Jax pushed off the ceiling to reorient himself. He saw a movement toward the tail of the plane and turned to see Hank floating toward the open cargo door. In a few moments, he would be drifting out into space. Jax didn’t time to do anything but act. He thrust his legs against the ceiling and shot down the length of the cargo hold. His plan hadn’t included taking their chances drifting into space, but even if he was able to get a cable or strap anchored to the ship in time to snatch Hank and pull him back into the plane, they would have to face Narasimha and her militants, maybe more torture, maybe the arena and death. Hank’s ramblings might have been enough for them to discover how to use the pyramid, and then it would be over for the entire human race.

The pyramid—gleaming metal, nine feet tall, the four sturdy beams of the base strapped to the floor of the cargo hold—caught Jax’s attention.
Take the pyramid!
He couldn’t let it slip out of their hands again. If their bodies were going to burn a fiery streak in the atmosphere, then the pyramid was coming with them.

Jax shifted his position to prepare to redirect his momentum toward it. He caught a section of shelving and sent himself toward the big metal pyramid.

The vibration of the nylon straps slipping out of their holds shook Jax’s gloves. He had it free in a few moments. As he wrapped his arms around the big metal beam, Jax felt it: consciousness, life. The pyramid was alive. The feeling was strange to comprehend. It didn’t move, or react to his touch, but within Jax, he felt some awareness from the metal, reacting to him.
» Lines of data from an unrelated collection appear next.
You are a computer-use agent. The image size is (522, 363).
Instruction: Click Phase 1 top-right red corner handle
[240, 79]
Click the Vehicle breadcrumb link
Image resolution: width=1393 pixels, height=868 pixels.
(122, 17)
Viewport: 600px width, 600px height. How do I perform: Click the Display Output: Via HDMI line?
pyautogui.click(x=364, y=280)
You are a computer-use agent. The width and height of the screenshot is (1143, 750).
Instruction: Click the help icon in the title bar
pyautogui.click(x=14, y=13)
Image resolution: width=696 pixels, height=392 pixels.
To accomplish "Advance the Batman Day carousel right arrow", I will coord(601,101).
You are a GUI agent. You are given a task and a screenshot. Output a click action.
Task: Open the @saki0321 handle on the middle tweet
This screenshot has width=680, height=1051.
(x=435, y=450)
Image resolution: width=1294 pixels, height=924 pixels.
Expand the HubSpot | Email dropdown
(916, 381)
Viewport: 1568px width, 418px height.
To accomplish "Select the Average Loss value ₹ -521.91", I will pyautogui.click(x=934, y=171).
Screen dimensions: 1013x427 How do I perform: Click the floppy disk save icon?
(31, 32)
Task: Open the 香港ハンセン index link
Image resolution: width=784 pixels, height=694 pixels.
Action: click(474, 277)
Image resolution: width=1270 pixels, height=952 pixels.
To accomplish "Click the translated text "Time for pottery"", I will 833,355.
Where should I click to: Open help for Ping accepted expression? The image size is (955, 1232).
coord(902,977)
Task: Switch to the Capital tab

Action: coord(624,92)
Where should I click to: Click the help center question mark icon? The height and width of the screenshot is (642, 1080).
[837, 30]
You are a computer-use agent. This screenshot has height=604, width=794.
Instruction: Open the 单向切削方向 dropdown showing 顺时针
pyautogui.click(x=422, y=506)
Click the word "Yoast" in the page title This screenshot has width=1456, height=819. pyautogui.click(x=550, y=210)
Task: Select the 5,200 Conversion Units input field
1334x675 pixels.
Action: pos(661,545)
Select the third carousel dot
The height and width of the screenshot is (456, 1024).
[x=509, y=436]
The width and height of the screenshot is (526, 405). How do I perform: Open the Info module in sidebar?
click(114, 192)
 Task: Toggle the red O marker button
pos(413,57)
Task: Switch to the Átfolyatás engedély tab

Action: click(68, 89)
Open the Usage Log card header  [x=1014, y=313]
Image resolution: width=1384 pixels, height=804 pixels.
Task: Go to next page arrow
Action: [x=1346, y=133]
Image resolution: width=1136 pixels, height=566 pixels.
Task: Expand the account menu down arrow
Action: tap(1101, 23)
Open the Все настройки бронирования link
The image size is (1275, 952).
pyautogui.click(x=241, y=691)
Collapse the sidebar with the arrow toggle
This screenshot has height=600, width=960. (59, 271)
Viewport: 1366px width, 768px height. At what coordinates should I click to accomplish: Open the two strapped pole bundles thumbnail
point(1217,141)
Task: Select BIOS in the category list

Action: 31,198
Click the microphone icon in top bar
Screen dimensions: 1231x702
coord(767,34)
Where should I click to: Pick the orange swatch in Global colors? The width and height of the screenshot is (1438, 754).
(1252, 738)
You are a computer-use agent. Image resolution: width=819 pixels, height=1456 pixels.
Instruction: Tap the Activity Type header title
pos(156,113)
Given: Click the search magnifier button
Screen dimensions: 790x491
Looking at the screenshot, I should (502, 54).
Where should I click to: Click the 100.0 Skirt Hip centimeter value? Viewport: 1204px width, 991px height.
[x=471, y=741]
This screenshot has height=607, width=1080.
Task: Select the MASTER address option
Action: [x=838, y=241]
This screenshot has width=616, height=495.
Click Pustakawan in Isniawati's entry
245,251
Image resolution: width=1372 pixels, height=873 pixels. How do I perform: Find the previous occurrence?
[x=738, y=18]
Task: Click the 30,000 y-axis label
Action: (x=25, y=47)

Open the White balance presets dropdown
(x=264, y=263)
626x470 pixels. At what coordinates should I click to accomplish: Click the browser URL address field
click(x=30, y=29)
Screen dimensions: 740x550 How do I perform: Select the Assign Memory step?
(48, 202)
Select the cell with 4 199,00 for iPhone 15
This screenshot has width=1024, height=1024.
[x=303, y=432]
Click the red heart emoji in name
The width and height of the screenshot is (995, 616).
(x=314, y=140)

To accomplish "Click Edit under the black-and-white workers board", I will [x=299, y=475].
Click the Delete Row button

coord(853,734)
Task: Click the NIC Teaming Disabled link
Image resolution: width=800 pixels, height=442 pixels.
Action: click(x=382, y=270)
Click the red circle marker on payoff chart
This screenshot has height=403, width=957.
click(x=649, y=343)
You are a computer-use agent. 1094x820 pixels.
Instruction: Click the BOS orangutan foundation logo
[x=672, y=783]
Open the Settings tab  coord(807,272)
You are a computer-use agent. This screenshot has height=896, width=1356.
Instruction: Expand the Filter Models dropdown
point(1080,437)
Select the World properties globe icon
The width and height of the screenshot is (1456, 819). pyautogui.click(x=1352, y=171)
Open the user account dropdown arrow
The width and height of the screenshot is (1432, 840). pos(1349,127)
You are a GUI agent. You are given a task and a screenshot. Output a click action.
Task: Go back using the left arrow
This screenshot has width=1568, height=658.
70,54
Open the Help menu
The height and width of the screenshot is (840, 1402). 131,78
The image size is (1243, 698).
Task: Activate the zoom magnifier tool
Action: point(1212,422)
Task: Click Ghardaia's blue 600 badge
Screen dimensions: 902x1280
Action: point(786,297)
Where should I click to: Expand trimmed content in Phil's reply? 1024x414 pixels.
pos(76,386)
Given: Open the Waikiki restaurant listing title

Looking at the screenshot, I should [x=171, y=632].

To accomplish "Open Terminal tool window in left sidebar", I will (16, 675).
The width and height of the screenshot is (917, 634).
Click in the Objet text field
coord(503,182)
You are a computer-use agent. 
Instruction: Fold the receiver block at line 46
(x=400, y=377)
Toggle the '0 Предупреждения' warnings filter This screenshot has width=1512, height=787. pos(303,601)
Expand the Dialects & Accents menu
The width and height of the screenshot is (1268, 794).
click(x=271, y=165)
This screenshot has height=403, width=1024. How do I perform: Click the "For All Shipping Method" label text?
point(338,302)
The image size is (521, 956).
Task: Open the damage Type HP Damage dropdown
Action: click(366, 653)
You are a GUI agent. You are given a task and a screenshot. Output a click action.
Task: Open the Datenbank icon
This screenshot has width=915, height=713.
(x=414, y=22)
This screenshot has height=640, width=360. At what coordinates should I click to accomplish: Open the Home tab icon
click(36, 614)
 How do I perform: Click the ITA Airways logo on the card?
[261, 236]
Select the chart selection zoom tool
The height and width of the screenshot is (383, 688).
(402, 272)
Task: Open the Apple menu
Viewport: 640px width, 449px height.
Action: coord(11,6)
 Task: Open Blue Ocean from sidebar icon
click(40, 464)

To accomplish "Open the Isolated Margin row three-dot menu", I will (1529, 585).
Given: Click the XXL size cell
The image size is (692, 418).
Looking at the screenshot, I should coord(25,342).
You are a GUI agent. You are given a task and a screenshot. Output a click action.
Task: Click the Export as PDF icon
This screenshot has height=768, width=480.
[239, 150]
The pyramid was cold and unmoving, but it was alive.

He pulled, slowly dragging the heavy mass from its resting place. Once it was floating through the air, Jax held on. It was too late to stop now; Hank had cleared the lip of the bay doors.

The inside of the cargo hold drifted by: textured metal floor, flashing lights. There was silence within the space suit, except for the air moving in and out of his own lungs. Jax thought there should be a sense of doom coming over him, a pit forming in his stomach, but there was nothing.

Jax rode the pyramid like it was a comfortable porch swing. His legs dangled over the edge of the bottom beam, and he wrapped his arm around one of the four vertical beams. It was actually pleasant, the pyramid keeping him company. The blue glow of the Earth filled his vision, spreading out over the horizon, once he finally floated out into space. Rippled, swirling, vivid clouds gave a depth to the globe that felt close enough to touch. Even the stars felt within his reach.

What would Grimshaw do with the rest of her life now, without him? Living by her side for the two months with the Animalis, Jax had wanted to pretend it could last forever. But what would life be like if they had tried to join their lives together? Would he wait until his commitment to the military had expired, visiting her a few times out of the year? Would he continue to build a career? Would they have had a child together: Hodge and Grimshaw taking care of the baby while Jax spent far too much time working? He didn’t even know what Grimshaw did for her income. It seemed like it was something she never thought about, like her life was a series of adventures. Jax’s heart burned with the desire to experience all of those adventures. Whatever their life could have been, it wouldn’t have been normal. But he wouldn’t have had it any other way, if she had felt the same way.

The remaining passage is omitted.